◆ **AIM OF THE EXERCISE**
Retype, without any change, the entries from the line containing "Viewport: 928px width, 665px" up to and including the line containing "(x=813, y=170)".

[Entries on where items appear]
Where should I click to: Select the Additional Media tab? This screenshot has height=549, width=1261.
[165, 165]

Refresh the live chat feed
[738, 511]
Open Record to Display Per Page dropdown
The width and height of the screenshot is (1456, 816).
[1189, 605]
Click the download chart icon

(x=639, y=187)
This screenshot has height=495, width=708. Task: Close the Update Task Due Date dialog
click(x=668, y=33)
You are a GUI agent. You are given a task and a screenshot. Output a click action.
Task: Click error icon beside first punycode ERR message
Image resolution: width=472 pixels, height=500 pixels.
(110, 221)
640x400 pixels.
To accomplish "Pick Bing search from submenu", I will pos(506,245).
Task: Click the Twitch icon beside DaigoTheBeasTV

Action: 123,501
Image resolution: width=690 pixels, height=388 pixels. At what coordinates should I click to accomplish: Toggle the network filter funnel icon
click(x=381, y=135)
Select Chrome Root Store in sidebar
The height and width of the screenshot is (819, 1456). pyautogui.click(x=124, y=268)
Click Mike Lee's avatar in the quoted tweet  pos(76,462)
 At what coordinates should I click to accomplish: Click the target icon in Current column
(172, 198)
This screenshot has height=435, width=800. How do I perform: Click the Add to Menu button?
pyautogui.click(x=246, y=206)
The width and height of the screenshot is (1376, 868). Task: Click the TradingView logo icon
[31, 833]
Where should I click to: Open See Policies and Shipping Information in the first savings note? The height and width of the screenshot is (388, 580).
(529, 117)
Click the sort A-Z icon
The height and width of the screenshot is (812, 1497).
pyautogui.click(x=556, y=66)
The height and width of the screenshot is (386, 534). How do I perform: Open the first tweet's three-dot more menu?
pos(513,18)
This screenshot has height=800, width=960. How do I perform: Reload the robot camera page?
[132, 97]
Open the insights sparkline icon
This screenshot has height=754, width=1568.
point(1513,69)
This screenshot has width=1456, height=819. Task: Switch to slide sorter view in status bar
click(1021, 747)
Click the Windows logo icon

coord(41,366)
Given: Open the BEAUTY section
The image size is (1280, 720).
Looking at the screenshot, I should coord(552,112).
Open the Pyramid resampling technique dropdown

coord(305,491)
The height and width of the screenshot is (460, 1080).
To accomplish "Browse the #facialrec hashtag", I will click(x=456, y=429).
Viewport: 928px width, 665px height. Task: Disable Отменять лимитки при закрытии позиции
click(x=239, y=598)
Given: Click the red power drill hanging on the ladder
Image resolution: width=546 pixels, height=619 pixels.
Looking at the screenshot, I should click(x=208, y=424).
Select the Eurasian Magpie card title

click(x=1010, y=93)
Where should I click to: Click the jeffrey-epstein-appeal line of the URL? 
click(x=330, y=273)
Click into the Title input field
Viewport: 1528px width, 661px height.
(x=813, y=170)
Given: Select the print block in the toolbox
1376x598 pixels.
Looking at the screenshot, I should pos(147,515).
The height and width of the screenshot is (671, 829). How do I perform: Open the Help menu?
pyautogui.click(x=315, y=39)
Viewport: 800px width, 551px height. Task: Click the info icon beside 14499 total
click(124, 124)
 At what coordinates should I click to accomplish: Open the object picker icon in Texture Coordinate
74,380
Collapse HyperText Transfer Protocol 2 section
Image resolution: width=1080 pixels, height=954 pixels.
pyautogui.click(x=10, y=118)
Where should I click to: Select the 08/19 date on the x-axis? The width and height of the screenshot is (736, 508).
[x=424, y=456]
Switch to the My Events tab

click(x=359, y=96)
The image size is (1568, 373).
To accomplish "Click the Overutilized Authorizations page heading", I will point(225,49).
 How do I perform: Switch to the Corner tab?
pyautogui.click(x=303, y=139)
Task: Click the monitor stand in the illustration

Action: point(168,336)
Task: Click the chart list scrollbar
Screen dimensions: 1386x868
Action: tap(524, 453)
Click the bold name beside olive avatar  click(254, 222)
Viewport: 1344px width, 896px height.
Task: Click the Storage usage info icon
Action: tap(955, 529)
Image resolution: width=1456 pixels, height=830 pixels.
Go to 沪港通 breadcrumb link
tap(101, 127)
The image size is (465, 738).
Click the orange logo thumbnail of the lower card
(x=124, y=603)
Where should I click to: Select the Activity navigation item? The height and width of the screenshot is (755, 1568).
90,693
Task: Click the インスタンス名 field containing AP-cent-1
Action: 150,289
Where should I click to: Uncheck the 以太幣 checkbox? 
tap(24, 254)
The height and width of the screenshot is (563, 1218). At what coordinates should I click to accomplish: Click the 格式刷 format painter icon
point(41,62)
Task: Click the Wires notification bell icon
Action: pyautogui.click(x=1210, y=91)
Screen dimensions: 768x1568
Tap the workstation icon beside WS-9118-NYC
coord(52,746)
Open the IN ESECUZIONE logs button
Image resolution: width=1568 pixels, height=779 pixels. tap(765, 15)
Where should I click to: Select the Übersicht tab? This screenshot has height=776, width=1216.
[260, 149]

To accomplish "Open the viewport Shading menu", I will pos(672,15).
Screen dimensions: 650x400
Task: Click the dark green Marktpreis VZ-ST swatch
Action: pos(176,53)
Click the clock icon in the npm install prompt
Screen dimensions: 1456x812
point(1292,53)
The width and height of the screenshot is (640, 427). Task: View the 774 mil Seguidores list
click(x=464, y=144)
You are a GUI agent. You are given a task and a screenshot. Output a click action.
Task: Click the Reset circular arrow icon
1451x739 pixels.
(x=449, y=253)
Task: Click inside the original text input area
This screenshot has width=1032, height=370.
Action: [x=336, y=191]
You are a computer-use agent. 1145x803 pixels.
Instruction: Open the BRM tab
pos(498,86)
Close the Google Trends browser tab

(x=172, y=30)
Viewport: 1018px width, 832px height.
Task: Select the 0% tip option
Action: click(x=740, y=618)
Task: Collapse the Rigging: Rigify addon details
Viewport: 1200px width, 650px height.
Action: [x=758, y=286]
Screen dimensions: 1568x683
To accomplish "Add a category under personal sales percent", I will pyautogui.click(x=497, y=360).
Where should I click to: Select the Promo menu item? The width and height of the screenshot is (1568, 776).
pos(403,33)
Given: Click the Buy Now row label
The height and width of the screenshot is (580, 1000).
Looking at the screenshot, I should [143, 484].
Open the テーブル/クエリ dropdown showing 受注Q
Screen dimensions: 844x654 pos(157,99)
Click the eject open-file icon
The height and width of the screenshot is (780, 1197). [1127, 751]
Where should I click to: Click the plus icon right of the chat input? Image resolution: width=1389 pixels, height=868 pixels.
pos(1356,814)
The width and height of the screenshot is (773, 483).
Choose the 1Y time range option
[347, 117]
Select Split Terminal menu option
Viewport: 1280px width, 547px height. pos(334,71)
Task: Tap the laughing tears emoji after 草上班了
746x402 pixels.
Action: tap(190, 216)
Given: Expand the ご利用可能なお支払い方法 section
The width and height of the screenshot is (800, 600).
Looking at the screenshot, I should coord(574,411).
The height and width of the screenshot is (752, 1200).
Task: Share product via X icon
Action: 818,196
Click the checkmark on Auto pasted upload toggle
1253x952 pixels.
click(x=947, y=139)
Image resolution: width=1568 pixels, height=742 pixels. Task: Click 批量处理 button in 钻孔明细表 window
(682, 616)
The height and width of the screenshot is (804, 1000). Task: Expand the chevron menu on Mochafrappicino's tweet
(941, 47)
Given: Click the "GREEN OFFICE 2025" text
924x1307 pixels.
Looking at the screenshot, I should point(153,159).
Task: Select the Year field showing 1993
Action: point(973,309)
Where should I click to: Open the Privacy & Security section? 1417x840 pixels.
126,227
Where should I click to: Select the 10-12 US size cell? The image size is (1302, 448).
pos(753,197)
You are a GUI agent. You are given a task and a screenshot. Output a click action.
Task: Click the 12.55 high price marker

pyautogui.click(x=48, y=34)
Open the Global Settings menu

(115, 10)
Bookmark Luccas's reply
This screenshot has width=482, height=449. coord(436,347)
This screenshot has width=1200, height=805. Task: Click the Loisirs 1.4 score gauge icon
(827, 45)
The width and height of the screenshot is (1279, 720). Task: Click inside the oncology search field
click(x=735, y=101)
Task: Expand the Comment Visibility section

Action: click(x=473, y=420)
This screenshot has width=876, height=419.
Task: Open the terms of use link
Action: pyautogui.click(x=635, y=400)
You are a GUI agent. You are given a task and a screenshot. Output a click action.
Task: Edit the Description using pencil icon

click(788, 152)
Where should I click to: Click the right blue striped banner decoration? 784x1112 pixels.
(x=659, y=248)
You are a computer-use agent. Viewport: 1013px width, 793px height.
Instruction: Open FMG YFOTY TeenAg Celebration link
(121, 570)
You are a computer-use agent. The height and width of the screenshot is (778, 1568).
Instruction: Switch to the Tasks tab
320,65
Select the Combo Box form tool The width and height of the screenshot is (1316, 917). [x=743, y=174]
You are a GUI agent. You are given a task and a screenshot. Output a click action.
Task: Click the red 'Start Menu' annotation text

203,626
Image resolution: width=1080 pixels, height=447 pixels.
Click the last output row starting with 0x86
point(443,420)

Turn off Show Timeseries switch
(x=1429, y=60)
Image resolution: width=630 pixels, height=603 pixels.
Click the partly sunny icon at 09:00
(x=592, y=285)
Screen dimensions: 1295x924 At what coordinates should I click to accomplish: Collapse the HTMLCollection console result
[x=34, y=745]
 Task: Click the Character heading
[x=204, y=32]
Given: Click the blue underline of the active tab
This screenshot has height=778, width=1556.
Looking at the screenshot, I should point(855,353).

◆ **RESPONSE BELOW**
Viewport: 928px width, 665px height. Task: Disable Отменять лимитки при закрытии позиции
click(x=239, y=598)
Given: Click the red power drill hanging on the ladder
Image resolution: width=546 pixels, height=619 pixels.
Looking at the screenshot, I should click(x=208, y=424).
Select the Eurasian Magpie card title

click(x=1010, y=93)
Where should I click to: Click the jeffrey-epstein-appeal line of the URL? 
click(x=330, y=273)
Click into the Title input field
Viewport: 1528px width, 661px height.
(x=813, y=170)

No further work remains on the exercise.